■ **PROBLEM TO WORK ON**: Please return, word for word, the lines of the entries below, starting with the line that contains "You are a GUI" and going on through the line that contains "The image size is (367, 212). [x=163, y=163]", with both ends included. Leave the pictures out of your answer.

■ **PROVIDED DATA**:
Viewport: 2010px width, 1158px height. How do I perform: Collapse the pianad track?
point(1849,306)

---

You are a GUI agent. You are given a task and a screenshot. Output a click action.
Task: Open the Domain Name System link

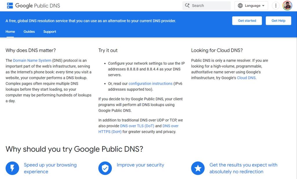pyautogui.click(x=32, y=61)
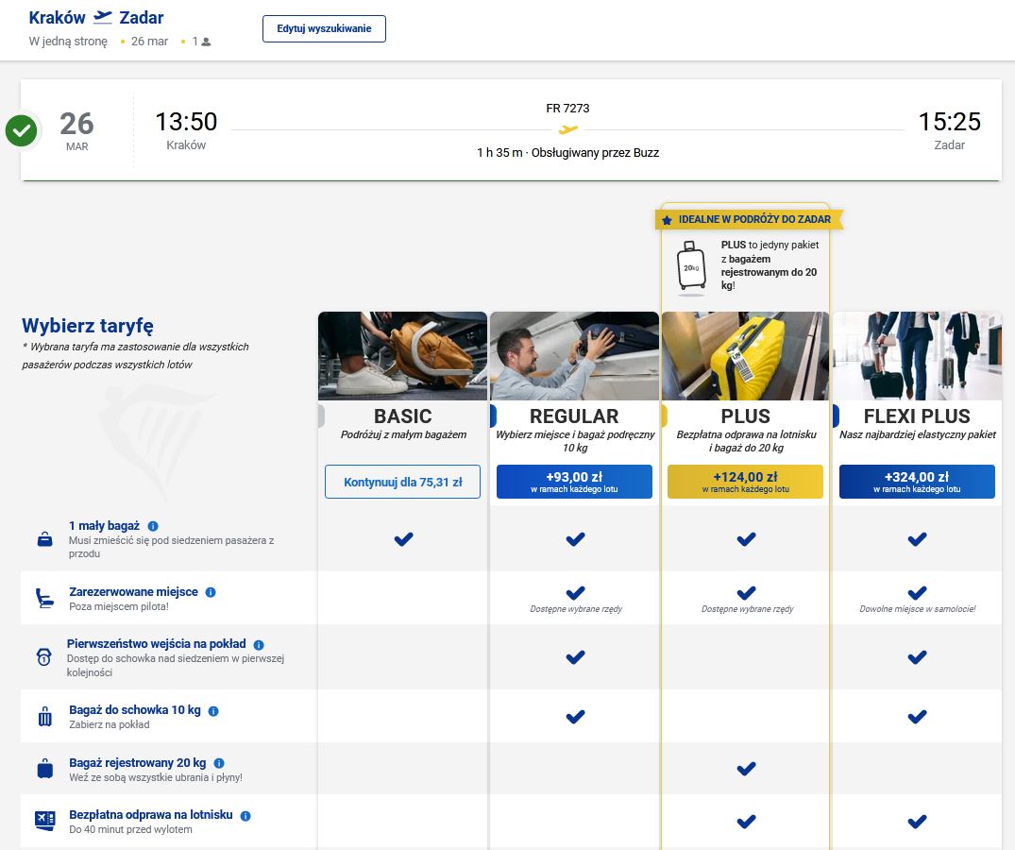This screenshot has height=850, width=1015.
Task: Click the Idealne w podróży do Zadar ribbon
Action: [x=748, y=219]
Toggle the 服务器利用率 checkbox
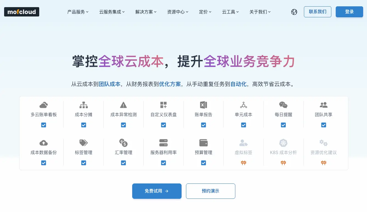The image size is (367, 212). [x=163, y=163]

■ **FINAL ANSWER**:
You are a GUI agent. You are given a task and a screenshot. Output a click action.
Task: Open the Domain Name System link

pyautogui.click(x=32, y=61)
This screenshot has height=850, width=1015.
Task: Click the Idealne w podróży do Zadar ribbon
Action: [x=748, y=219]
Toggle the 服务器利用率 checkbox
The image size is (367, 212). [x=163, y=163]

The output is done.